POLÍCIA APONTA QUE ATENTADO FOI PLANEJADO

As investigações conduzidas pela Polícia Civil indicam que o ataque foi cuidadosamente planejado. De acordo com o major Marcos Verardino, que acompanha o caso, os investigadores ainda trabalham para esclarecer a motivação do crime, mas já existem elementos que sustentam a hipótese de uma emboscada premeditada.

"A gente ainda está cruzando as informações para verificar a motivação, mas com certeza premeditado", afirmou o oficial durante entrevista concedida no domingo (28), no Departamento de Homicídios e de Proteção à Pessoa (DHPP), em São Paulo.

DILIGÊNCIAS IDENTIFICARAM SUSPEITOS DE APOIO LOGÍSTICO

Logo após o atentado, equipes policiais iniciaram uma força-tarefa reunindo imagens de monitoramento e informações de inteligência. O cruzamento dos dados permitiu identificar pessoas suspeitas de oferecer suporte aos autores dos disparos.

Segundo o major Verardino, as investigações apontaram dois indivíduos que teriam participado do apoio logístico aos executores do crime, contribuindo para a realização da tentativa de homicídio.

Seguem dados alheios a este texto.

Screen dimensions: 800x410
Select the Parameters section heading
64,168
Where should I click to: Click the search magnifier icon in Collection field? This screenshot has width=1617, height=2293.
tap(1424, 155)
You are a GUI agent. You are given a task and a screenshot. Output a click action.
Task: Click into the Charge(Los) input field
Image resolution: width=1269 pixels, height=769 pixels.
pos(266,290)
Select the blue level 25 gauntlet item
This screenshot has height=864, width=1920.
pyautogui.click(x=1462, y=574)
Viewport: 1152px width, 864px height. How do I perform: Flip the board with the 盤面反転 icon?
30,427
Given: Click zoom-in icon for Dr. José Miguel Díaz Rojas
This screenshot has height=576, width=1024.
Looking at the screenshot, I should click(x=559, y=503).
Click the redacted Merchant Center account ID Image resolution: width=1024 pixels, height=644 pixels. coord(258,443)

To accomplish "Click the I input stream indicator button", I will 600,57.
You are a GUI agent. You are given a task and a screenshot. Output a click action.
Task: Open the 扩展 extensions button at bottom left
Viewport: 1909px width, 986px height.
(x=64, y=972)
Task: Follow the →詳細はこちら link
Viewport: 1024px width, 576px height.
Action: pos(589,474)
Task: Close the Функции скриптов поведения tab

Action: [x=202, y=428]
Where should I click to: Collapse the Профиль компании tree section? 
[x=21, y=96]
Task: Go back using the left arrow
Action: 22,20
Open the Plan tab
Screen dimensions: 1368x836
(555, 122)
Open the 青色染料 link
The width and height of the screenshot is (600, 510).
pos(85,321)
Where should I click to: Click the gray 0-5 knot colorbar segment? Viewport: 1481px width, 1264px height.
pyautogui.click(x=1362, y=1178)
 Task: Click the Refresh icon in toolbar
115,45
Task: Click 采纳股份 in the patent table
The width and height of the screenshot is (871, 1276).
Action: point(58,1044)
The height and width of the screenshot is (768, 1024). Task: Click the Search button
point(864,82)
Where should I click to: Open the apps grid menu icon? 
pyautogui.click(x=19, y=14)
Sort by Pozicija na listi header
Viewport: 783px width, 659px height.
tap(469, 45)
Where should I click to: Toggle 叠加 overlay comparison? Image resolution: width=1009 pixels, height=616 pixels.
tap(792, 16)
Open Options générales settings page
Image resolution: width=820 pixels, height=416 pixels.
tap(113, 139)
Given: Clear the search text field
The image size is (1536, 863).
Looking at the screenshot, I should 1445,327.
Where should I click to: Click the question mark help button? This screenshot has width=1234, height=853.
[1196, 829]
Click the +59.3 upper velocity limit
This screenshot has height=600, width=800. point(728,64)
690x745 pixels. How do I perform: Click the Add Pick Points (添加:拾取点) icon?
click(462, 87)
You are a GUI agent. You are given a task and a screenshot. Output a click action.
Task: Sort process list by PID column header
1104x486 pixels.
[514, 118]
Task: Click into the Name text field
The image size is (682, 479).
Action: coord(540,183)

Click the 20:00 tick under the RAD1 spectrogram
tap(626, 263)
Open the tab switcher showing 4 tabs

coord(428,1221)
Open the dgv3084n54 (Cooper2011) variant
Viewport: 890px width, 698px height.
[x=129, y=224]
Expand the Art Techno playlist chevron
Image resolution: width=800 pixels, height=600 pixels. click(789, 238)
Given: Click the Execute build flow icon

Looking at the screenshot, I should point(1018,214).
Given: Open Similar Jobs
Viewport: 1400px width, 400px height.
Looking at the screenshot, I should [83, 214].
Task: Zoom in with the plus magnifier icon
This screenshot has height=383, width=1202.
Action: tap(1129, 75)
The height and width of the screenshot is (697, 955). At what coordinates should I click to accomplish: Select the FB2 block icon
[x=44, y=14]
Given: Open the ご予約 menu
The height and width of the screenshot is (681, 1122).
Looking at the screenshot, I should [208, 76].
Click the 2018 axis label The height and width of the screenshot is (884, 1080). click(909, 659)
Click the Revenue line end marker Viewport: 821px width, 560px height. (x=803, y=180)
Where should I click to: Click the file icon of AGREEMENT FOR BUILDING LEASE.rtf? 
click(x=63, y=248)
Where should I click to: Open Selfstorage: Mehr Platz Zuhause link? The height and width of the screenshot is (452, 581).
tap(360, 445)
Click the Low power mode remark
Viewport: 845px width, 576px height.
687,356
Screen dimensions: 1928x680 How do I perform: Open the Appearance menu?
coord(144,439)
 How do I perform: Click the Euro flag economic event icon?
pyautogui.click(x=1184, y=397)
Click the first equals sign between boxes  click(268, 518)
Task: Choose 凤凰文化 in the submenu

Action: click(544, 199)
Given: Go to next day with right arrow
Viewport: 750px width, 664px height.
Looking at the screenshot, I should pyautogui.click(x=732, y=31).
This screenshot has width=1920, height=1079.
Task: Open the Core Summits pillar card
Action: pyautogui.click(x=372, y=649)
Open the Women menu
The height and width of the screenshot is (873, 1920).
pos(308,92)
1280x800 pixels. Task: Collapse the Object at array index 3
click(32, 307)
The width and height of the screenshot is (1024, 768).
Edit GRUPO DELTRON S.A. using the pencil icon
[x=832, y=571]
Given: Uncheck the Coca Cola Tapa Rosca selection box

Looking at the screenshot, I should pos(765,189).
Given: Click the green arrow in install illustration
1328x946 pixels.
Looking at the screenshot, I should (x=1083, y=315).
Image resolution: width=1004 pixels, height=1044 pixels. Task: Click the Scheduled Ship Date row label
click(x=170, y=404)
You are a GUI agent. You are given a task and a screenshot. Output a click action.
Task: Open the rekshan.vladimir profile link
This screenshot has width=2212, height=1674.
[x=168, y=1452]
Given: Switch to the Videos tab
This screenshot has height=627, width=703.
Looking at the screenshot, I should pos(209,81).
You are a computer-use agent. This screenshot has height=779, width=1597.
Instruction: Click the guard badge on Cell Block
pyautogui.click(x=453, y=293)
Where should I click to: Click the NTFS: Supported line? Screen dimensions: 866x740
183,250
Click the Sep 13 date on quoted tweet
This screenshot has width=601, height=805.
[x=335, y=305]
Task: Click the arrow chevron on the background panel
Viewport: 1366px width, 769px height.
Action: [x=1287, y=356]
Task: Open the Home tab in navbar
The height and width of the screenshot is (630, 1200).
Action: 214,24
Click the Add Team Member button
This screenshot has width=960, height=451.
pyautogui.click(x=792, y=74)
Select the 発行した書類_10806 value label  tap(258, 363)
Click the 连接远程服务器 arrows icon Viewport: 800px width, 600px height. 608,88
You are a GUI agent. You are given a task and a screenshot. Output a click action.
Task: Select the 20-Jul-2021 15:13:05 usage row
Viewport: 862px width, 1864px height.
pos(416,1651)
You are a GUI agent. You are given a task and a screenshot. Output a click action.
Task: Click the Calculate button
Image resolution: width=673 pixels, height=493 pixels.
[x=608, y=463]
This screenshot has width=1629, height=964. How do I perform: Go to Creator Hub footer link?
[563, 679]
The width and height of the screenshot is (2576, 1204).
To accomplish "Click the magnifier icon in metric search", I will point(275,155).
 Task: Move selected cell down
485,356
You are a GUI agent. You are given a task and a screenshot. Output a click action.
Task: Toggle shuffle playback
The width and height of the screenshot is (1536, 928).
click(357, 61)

DOIS INVESTIGADOS JÁ FORAM PRESOS

Até o momento, dois suspeitos foram detidos por envolvimento no caso. Conforme informou a Polícia Militar, um deles admitiu ter prestado apoio logístico aos atiradores. O segundo preso também é investigado por suposta participação na estrutura que auxiliou a execução do atentado.

A polícia segue realizando diligências para identificar os autores dos disparos e esclarecer a motivação do ataque.

IRMÃO DE ELOÁ PIMENTEL REVIVE DRAMA FAMILIAR

Ronickson Pimentel voltou ao noticiário nacional por ser irmão de Eloá Cristina Pimentel, vítima de um dos casos de cárcere privado de maior repercussão da história do país.

Em 13 de outubro de 2008, Eloá, então com 15 anos, foi mantida refém por mais de 100 horas pelo ex-namorado, Lindemberg Alves, que invadiu o apartamento onde ela estava. Durante a ação policial para libertar as vítimas, Lindemberg atirou contra Eloá e sua amiga Nayara. Eloá morreu horas depois no hospital em consequência dos disparos, enquanto Nayara sobreviveu após ser baleada no rosto.

Lindemberg foi condenado inicialmente a 98 anos e 10 meses de prisão. Posteriormente, em 2013, a pena foi reduzida para 39 anos e três meses. Atualmente, ele permanece preso na penitenciária de Tremembé, no interior paulista.

Na época do crime que vitimou a irmã, Ronickson tinha 21 anos. Em 2025, a história voltou a ganhar destaque com o lançamento do documentário Caso Eloá: Refém ao Vivo, da Netflix, que revisitou o sequestro e apresentou novos relatos de pessoas próximas à adolescente sobre um dos episódios criminais mais marcantes do Brasil.